A Grasp Pose is All You Need: Learning Multi-fingered Grasping with Deep Reinforcement Learning from Vision and Touch

Federico Ceola,Elisa Maiettini,Lorenzo Rosasco,Lorenzo Natale
DOI: https://doi.org/10.1109/IROS55552.2023.10341776
2023-07-28
Abstract:Multi-fingered robotic hands have potential to enable robots to perform sophisticated manipulation tasks. However, teaching a robot to grasp objects with an anthropomorphic hand is an arduous problem due to the high dimensionality of state and action spaces. Deep Reinforcement Learning (DRL) offers techniques to design control policies for this kind of problems without explicit environment or hand modeling. However, state-of-the-art model-free algorithms have proven inefficient for learning such policies. The main problem is that the exploration of the environment is unfeasible for such high-dimensional problems, thus hampering the initial phases of policy optimization. One possibility to address this is to rely on off-line task demonstrations, but, oftentimes, this is too demanding in terms of time and computational resources. To address these problems, we propose the A Grasp Pose is All You Need (G-PAYN) method for the anthropomorphic hand of the iCub humanoid. We develop an approach to automatically collect task demonstrations to initialize the training of the policy. The proposed grasping pipeline starts from a grasp pose generated by an external algorithm, used to initiate the movement. Then a control policy (previously trained with the proposed G-PAYN) is used to reach and grab the object. We deployed the iCub into the MuJoCo simulator and use it to test our approach with objects from the YCB-Video dataset. Results show that G-PAYN outperforms current DRL techniques in the considered setting in terms of success rate and execution time with respect to the baselines. The code to reproduce the experiments is released together with the paper with an open source license.
Robotics
What problem does this paper attempt to address?
The problem this paper attempts to address is the challenge posed by the high-dimensional state and action space when multi-fingered robotic hands grasp objects.

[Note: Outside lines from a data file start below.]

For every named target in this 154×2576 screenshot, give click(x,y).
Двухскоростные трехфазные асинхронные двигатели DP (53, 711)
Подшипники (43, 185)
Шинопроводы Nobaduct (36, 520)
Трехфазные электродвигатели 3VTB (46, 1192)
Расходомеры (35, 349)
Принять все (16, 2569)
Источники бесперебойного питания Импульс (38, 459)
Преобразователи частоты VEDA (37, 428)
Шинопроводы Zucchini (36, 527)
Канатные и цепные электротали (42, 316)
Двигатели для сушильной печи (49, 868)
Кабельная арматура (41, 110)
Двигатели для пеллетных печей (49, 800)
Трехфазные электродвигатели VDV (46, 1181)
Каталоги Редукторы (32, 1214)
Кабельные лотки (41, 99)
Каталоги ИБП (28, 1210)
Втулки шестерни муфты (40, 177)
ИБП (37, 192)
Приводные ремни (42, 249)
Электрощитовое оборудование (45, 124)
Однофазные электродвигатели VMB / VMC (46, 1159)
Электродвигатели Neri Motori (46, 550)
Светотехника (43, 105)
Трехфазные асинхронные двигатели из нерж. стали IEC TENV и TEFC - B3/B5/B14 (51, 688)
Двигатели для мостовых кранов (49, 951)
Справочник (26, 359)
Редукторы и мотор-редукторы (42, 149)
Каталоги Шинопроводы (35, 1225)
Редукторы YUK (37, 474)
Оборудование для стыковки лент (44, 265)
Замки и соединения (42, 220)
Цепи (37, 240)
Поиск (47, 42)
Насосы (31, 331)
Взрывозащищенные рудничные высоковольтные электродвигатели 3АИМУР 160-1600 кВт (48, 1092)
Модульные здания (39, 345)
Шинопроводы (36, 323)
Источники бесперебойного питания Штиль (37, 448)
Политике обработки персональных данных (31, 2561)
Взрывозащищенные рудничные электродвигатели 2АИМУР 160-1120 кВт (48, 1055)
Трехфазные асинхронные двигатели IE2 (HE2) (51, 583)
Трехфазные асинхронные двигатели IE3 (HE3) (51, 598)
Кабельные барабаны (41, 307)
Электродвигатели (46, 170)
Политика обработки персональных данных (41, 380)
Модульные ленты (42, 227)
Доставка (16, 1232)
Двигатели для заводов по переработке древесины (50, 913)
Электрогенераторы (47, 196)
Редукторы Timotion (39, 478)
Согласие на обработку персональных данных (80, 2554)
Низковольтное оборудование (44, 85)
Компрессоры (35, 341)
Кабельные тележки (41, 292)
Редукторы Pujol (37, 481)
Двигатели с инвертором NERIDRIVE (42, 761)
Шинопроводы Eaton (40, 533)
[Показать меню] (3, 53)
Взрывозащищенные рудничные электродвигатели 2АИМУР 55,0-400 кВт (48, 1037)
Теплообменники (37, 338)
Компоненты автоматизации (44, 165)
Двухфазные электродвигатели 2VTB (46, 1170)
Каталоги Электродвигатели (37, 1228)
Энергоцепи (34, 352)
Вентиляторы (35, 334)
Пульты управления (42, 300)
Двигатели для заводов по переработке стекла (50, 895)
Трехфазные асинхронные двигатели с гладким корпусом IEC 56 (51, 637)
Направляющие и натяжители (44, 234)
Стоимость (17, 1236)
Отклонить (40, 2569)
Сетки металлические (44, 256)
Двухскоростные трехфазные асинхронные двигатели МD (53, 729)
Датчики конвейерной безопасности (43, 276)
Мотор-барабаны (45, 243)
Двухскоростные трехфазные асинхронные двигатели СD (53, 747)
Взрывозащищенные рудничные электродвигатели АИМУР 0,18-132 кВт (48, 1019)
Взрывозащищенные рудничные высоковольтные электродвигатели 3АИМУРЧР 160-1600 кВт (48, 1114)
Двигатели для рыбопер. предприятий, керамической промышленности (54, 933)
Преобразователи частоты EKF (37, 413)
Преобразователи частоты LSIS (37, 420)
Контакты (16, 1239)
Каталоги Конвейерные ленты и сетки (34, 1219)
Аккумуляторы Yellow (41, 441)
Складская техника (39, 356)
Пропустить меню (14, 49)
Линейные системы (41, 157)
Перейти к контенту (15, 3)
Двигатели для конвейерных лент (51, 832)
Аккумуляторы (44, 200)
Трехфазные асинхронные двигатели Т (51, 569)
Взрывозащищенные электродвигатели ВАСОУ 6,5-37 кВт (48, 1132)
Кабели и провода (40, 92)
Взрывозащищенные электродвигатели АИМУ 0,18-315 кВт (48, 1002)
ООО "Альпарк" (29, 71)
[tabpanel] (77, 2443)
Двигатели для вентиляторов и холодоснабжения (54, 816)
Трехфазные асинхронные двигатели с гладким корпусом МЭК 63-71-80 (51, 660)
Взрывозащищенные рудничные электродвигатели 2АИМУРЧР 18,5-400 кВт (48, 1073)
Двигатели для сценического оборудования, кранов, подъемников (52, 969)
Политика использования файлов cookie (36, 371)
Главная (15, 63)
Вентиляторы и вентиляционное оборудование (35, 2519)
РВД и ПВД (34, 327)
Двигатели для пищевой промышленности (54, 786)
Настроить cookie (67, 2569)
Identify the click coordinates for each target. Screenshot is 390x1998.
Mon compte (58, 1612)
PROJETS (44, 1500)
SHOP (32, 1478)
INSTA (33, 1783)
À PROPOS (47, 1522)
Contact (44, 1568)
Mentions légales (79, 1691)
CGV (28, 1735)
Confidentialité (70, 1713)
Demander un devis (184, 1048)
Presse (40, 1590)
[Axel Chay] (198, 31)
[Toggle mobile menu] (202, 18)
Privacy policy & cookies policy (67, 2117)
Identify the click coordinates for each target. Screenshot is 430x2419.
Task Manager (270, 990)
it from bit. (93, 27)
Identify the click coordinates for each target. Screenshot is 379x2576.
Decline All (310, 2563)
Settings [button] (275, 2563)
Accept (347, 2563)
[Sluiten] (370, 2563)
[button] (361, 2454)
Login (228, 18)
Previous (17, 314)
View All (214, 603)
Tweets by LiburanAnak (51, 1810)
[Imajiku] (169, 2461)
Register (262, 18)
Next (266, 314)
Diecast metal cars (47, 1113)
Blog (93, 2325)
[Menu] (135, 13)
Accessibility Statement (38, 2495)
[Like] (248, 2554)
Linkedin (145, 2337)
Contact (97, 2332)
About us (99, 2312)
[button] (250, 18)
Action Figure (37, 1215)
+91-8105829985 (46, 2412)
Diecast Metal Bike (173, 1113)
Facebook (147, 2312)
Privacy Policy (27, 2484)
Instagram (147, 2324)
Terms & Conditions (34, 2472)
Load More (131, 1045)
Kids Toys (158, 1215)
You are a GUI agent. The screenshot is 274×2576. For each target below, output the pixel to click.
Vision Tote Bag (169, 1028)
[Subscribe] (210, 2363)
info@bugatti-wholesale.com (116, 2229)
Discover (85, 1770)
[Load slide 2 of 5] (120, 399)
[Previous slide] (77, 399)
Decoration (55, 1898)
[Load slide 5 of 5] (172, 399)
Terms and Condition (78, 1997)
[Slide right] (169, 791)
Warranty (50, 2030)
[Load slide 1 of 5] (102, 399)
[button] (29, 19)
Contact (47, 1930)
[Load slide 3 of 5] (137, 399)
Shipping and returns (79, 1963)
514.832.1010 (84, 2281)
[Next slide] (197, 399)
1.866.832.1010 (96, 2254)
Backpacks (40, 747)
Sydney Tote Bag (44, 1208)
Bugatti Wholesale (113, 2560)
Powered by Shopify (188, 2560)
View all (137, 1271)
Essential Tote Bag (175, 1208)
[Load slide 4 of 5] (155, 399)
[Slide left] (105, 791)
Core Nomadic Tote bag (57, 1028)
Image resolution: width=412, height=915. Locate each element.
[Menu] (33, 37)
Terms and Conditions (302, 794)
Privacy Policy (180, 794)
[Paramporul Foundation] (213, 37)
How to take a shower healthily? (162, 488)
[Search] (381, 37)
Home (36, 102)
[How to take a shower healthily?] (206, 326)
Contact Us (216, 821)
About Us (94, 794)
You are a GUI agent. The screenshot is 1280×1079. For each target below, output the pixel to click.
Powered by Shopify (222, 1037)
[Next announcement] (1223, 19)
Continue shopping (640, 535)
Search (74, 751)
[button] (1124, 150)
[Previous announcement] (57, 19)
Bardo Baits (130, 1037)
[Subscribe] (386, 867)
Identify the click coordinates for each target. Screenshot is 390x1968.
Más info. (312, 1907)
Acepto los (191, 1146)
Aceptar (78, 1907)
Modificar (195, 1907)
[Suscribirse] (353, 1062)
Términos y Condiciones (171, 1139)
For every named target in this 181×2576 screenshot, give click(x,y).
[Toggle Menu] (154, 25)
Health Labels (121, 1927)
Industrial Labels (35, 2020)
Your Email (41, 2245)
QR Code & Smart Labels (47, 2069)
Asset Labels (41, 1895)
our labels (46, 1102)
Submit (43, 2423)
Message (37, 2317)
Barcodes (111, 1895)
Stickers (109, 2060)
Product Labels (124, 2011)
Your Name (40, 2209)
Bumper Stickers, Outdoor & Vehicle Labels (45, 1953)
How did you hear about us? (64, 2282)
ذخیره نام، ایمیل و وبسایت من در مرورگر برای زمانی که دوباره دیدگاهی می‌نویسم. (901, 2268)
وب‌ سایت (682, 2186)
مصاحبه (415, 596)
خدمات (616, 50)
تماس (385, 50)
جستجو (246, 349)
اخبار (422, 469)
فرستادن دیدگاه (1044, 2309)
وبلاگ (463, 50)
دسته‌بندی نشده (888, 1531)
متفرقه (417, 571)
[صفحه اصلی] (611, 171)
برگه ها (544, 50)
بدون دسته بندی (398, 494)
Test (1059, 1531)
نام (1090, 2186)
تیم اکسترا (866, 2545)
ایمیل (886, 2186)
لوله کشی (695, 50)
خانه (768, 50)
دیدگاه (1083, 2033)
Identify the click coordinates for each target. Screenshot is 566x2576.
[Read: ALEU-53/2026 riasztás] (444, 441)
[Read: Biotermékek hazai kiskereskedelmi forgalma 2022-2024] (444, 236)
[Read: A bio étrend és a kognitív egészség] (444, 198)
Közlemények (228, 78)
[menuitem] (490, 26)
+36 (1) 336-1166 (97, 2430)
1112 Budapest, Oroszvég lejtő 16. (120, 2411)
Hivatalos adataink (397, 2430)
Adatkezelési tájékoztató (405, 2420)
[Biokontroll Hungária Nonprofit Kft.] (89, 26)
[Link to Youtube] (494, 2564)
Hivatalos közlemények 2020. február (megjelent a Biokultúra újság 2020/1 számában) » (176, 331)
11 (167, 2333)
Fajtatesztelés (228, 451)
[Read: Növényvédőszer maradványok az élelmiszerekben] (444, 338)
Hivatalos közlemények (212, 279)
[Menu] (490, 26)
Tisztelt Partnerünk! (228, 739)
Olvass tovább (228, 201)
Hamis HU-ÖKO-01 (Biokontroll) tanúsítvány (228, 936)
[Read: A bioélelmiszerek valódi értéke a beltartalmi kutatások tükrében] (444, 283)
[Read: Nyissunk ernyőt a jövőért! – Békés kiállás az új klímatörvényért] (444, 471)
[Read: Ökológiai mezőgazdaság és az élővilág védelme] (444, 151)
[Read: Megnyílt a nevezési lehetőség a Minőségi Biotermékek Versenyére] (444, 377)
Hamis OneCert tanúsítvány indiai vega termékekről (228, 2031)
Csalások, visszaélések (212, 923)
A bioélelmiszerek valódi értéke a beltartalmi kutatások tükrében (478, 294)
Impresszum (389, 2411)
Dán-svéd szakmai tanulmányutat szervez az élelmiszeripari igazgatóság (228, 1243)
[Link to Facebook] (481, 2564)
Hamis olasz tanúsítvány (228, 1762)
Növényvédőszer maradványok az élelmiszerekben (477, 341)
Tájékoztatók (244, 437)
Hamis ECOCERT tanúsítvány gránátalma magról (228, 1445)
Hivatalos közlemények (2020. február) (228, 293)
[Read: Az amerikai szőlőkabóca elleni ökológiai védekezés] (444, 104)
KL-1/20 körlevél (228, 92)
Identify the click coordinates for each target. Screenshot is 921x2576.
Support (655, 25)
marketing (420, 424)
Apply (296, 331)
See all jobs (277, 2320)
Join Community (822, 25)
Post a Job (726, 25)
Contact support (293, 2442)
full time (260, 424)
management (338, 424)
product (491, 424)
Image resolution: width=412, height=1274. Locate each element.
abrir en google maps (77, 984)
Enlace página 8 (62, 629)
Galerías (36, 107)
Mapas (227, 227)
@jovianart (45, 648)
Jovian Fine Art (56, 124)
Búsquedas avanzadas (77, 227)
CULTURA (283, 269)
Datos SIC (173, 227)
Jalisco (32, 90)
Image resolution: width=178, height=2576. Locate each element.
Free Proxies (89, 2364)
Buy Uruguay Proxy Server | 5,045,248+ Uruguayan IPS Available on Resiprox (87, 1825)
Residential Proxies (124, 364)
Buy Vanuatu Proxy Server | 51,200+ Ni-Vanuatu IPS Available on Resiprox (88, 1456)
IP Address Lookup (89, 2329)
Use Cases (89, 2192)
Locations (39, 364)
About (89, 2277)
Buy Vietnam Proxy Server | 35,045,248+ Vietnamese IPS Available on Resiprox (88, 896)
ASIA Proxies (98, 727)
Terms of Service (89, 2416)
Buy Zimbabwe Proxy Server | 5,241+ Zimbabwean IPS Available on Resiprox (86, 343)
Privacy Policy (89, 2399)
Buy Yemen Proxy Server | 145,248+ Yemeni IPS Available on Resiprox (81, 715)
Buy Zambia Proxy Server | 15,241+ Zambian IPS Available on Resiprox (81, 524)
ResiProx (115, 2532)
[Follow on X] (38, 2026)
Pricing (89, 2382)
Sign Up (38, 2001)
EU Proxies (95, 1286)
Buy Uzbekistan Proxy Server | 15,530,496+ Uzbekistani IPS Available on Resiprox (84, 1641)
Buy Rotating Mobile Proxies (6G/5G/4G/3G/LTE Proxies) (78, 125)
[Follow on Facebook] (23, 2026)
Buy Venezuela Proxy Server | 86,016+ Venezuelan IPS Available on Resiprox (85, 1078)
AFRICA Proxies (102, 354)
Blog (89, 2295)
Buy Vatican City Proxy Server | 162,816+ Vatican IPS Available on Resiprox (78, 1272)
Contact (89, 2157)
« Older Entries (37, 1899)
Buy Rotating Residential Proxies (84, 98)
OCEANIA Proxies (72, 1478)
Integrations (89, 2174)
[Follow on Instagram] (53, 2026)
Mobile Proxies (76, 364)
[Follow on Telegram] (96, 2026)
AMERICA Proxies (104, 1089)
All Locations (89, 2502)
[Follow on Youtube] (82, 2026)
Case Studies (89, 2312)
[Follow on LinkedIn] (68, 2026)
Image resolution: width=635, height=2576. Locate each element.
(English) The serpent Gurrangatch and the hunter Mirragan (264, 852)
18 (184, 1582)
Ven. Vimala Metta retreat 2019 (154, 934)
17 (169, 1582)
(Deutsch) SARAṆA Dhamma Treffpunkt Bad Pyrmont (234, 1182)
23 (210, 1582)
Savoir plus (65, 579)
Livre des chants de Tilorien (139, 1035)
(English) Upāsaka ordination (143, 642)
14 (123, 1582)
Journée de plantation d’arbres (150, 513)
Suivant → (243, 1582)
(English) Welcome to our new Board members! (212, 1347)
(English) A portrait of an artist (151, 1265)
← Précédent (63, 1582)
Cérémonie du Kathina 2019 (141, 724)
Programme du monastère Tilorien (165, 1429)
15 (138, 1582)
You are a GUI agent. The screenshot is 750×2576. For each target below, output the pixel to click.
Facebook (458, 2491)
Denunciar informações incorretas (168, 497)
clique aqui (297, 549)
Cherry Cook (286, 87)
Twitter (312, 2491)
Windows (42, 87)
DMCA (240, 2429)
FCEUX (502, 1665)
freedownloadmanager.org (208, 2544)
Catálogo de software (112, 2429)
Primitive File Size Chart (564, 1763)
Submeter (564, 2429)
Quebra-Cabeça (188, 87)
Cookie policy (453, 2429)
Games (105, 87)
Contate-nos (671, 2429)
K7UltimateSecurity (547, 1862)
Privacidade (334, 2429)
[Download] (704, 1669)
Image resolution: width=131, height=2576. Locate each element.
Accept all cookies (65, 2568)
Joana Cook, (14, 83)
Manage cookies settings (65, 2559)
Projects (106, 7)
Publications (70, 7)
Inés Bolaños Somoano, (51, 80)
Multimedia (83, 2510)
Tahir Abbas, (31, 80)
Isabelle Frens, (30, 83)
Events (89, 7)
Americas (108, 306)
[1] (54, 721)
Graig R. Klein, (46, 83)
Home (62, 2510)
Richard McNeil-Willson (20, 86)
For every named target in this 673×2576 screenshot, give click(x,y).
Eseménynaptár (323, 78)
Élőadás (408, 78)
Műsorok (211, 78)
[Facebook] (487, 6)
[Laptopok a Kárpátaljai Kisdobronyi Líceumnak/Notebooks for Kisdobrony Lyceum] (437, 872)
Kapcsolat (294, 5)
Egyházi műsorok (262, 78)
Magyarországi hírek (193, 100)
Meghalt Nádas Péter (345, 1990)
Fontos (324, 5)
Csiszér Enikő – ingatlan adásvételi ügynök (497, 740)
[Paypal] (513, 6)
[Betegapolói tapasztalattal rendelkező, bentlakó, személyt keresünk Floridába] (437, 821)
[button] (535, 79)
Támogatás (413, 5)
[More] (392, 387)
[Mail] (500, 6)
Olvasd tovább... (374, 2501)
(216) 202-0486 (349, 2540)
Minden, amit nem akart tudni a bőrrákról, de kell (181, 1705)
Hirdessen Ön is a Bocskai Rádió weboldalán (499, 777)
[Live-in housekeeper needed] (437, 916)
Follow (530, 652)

Specifically, existing Deep Reinforcement Learning (DRL) methods perform poorly in learning multi-fingered hand grasping tasks, mainly due to the difficulty of environment exploration and the challenge of policy optimization in the initial stages. Additionally, current methods often rely on offline task demonstrations, which are time and computationally intensive, and these methods often require joint and object state information that is difficult to obtain or prone to errors. To overcome these issues, the authors propose a method called "G-PAYN" (A Grasp Pose is All You Need), which utilizes automatically collected task demonstrations to initialize policy training. The specific steps are as follows: 1. **Generate Initial Grasp Pose**: Use an external algorithm to generate an initial grasp pose as prior information. 2. **Approach the Target Object**: Move the end-effector of the robotic hand to a position close to the initial grasp pose. 3. **Execute the Grasp**: Use a pre-trained DRL policy to complete the grasping action by predicting Cartesian offsets and finger joint offsets. The authors conducted experiments using the iCub humanoid robot in the MuJoCo simulator, testing the grasping performance on 5 different objects and comparing it with existing DRL baseline methods. The experimental results show that G-PAYN outperforms existing DRL methods in terms of success rate and execution time, and in some cases, significantly exceeds the performance of offline demonstration pipelines. In summary, this paper aims to improve the grasping ability of multi-fingered robotic hands in complex tasks by combining automatically collected demonstration data and initial grasp poses.